* _Stated problem_
Return the following lines verbatim, beginning at the line that contains "Given: Click the pink" and stopping after the line that contains "Action: tap(1205, 239)".

[start of Dataset content]

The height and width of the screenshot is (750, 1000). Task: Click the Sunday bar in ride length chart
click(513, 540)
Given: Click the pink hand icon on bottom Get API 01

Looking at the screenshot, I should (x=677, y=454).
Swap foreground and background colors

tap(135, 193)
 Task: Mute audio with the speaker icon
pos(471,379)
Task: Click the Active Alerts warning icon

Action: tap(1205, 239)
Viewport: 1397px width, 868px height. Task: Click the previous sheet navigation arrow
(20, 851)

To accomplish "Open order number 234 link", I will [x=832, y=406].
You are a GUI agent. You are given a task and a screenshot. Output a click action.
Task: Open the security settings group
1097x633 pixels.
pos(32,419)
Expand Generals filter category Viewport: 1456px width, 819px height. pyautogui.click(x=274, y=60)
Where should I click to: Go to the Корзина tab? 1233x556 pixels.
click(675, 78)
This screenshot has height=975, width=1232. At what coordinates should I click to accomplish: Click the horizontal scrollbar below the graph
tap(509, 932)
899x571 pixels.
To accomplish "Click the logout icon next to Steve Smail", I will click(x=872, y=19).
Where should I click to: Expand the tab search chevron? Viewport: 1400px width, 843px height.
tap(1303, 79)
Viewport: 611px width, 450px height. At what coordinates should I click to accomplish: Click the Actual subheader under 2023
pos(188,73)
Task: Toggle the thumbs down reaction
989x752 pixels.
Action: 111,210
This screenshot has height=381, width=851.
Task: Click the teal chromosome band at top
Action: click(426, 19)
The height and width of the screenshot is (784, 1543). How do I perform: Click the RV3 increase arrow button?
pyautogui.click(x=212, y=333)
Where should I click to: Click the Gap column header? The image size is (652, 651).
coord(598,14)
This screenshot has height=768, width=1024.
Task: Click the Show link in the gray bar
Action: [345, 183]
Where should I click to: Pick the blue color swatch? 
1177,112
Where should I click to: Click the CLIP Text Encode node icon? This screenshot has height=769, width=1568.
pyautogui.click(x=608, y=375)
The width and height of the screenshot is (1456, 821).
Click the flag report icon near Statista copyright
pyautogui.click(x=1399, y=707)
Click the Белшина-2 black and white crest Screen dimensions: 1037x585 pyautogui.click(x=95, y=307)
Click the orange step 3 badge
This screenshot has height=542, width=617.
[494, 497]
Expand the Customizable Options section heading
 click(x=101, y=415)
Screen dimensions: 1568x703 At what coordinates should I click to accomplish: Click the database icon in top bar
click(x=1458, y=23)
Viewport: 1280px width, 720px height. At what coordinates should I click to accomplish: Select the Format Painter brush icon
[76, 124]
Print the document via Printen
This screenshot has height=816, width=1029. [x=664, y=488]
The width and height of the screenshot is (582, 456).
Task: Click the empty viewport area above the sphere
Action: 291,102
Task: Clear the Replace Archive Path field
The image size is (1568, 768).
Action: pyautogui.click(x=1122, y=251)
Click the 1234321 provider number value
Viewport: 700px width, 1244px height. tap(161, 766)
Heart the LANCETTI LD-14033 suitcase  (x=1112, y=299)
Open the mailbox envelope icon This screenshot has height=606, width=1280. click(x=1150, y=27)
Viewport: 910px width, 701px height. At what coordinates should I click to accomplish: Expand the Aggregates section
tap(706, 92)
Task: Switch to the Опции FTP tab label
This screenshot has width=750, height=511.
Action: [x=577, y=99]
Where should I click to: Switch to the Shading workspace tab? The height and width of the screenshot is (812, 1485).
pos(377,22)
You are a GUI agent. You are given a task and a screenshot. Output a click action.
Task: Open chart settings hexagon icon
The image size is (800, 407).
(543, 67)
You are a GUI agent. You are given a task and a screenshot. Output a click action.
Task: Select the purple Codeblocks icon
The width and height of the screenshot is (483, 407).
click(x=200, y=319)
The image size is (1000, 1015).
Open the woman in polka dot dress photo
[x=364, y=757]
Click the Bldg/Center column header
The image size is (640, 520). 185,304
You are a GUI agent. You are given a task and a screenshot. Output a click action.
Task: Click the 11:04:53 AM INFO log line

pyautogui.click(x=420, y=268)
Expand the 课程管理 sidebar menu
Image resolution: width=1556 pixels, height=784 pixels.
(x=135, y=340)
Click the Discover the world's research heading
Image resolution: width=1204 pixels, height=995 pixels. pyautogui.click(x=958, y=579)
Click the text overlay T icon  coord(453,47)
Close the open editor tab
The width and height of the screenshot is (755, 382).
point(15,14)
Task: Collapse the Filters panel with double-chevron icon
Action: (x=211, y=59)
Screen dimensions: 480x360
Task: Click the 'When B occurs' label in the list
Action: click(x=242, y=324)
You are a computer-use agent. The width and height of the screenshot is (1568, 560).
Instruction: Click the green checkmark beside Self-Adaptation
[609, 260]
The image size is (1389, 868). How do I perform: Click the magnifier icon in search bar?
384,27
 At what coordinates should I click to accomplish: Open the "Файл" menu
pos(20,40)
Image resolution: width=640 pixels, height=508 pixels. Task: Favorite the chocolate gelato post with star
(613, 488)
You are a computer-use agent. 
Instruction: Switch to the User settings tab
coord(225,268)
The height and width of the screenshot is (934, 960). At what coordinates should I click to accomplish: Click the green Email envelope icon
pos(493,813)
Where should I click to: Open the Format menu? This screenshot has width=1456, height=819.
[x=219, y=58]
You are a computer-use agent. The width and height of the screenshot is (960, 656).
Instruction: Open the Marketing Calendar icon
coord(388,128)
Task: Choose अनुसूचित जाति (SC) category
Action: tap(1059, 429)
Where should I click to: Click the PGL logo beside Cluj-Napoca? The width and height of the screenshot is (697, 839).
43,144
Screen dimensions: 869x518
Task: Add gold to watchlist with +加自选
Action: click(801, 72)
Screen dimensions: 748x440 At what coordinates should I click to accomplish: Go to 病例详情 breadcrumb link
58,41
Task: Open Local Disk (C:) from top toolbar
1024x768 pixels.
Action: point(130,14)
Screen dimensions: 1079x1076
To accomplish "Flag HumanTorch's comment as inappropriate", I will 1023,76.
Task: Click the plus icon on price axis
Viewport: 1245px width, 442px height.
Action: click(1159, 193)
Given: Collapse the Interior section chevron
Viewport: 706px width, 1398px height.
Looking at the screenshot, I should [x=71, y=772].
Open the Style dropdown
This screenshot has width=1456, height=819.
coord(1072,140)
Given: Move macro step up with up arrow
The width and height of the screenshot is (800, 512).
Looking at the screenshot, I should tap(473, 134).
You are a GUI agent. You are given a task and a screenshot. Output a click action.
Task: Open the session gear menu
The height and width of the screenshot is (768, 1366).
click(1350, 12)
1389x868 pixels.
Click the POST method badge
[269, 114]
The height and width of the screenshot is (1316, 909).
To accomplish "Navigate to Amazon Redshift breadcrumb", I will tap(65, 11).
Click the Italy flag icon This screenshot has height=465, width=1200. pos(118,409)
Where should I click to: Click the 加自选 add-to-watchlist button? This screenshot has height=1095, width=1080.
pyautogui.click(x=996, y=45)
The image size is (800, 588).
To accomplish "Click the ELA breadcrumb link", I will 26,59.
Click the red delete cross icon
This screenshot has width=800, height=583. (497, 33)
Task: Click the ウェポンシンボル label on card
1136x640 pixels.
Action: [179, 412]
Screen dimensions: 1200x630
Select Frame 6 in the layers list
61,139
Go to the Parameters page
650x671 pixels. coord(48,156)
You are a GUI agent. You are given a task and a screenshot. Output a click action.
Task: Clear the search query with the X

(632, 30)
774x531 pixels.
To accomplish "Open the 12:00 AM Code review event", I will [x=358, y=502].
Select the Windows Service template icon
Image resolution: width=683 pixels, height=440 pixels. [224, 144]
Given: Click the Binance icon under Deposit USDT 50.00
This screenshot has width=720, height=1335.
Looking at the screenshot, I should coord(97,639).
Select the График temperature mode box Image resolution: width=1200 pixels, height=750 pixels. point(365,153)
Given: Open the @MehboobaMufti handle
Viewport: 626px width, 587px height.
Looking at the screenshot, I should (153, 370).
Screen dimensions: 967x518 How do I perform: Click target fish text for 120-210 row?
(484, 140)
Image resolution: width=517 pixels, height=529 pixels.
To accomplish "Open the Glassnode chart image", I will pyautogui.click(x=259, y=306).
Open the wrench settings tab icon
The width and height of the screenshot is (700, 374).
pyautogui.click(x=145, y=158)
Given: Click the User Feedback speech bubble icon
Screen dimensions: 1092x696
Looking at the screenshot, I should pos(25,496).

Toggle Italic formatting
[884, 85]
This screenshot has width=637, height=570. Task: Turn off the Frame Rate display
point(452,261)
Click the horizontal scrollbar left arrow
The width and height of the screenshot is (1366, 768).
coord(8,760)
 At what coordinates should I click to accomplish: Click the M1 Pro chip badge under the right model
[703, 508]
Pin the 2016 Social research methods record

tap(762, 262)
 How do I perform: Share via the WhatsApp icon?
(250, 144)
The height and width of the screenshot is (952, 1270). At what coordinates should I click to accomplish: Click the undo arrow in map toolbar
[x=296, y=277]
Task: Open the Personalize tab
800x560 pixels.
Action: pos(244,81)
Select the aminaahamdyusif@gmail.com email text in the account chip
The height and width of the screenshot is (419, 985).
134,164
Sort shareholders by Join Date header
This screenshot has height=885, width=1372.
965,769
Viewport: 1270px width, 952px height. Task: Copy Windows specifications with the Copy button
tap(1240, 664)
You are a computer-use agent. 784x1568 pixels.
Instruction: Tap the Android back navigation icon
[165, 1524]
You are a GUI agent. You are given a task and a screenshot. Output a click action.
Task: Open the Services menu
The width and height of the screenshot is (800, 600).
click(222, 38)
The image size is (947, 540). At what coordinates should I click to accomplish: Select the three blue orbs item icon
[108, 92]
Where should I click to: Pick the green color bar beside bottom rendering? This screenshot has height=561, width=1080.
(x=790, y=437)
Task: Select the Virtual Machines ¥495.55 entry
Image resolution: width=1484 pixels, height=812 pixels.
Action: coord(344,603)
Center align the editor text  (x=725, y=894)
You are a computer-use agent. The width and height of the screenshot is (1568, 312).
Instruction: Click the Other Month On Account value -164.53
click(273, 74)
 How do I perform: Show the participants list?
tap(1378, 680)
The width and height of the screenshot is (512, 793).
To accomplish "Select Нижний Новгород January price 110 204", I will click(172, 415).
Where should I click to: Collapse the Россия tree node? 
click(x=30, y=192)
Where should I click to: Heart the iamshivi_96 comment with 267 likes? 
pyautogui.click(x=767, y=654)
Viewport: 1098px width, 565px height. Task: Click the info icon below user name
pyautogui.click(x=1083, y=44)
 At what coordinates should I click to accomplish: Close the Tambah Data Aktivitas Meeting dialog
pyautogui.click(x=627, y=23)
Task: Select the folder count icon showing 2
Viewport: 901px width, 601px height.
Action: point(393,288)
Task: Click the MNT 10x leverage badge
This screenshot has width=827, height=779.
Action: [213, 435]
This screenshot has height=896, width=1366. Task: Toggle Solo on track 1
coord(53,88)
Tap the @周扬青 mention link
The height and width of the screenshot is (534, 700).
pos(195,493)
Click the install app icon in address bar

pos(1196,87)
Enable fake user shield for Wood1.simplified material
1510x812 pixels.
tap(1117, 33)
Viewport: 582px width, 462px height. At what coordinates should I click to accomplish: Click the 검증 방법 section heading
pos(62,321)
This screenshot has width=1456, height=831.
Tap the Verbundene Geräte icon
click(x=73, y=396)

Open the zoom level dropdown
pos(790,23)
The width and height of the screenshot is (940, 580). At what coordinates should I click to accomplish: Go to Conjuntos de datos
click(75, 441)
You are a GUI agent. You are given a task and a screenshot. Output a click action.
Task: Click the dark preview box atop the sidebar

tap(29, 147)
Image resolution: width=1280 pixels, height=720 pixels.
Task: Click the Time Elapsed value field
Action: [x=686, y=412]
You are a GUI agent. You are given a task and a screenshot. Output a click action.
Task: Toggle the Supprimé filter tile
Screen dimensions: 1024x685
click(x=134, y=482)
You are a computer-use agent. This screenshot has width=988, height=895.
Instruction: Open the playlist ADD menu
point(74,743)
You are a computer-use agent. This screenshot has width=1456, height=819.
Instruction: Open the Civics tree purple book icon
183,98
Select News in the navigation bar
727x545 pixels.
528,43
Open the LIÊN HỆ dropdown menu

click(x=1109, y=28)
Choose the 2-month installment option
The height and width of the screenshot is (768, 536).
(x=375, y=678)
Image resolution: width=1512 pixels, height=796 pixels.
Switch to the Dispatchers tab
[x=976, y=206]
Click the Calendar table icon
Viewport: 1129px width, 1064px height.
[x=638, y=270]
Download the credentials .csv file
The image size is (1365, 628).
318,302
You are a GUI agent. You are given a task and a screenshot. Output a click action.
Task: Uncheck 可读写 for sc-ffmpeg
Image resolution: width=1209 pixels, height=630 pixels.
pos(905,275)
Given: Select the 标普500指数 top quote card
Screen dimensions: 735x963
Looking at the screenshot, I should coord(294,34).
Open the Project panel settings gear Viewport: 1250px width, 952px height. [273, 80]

[end of Dataset content]

* _Solved problem_
Given: Click the pink hand icon on bottom Get API 01

Looking at the screenshot, I should (x=677, y=454).
Swap foreground and background colors

tap(135, 193)
 Task: Mute audio with the speaker icon
pos(471,379)
Task: Click the Active Alerts warning icon

Action: tap(1205, 239)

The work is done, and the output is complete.